То, что сейчас кажется достижением, на самом деле – лишь все более широко распространяющийся отказ от объяснений слишком общего характера. Связям отдается предпочтение перед структурами, общественные науки оцениваются с точки зрения исторической перспективы. Так, категории рассматриваются как ступени, ведущие к созданию «конкретного», выступающего как совокупность множества определений, а не как некое концептуальное «тайное божество».
Это обращение к «историческим» вопросам в ущерб «структурным» сочетается с обращением дискуссии к теме демократии не только в целях критики капиталистического авторитаризма, но и в связи с обсуждением возможности социалистических преобразований. В связи с тем что марксистская дискуссия в Латинской Америке ведется в новом ключе, озабоченность ее участников простирается дальше: речь идет о выявлении прочных концептуальных связей между политикой и повседневной жизнью. Новым связующим моментом является отказ от узкого взгляда на вещи, при котором социальные классы рассматривались как предопределенные исторические субъекты, вместо стремления изучить процесс формирования субъектов (как ключ к политическому действию), который нельзя было бы представить иначе, как через признание людьми осмысленности их повседневного существования.

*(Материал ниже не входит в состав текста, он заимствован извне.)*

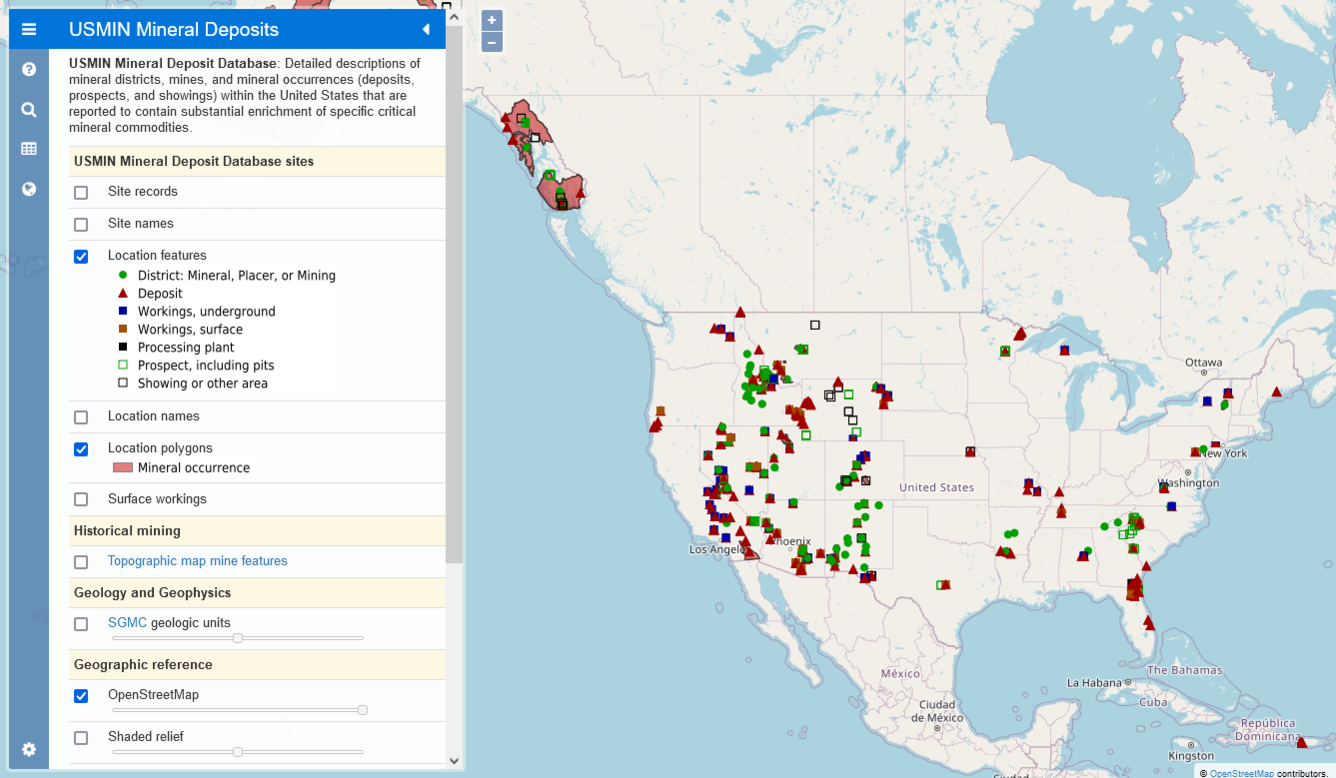Viewport: 1336px width, 778px height.
Task: Zoom in on the map
Action: 491,19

Естественно, не все внутренние перспективы современного латиноамериканского социализма ограничены рамками перечисленных вопросов: здесь вполне точно обрисована ситуация, сложившаяся в странах Юга. Вследствие многообразия складывающихся ситуаций в Латинской Америке (находящейся в движении, подобно маятнику) происходит изменение взглядов на проблемы и смещение центров политической активности. Если в первое десятилетие после кубинской революции во главе повстанческого движения был Север континента, а затем в 70-е годы этот центр сместился к Югу, то сейчас «стрелка» вновь сместилась к Северу, в частности в Центральную Америку, где обстановка, сложившаяся в Никарагуа, Сальвадоре и Гватемале, свидетельствует о том, что это самые горячие точки конфликта.

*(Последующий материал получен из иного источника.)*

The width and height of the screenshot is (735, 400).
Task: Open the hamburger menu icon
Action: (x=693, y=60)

В этих странах элементы традиционной политической культуры испано-креольского происхождения в сочетании с чертами демократизма плебейского толка и якобинской методологией временно соединились с ленинизмом в его наиболее классической форме, образовав «смесь», которая как будто подошла для небольших по территории стран о несложным социальным составом и развращенной автократической политической системой, находящейся в зависимости от североамериканского капитализма.

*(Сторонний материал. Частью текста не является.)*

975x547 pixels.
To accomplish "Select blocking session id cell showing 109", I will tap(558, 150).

В текущем десятилетии, таким образом, мы еще раз сталкиваемся с трудностью установления общих канонов экспансии социализма наряду, впрочем, с ширящимся процессом «депровинциализации» латиноамериканской политики, в котором международные средоточия силы – СССР и его союзники, социал-демократия и христианская демократия – выступают в качестве главных действующих лиц, являясь противовесом традиционному североамериканскому присутствию, и создают возможность для новых форм политического равновесия.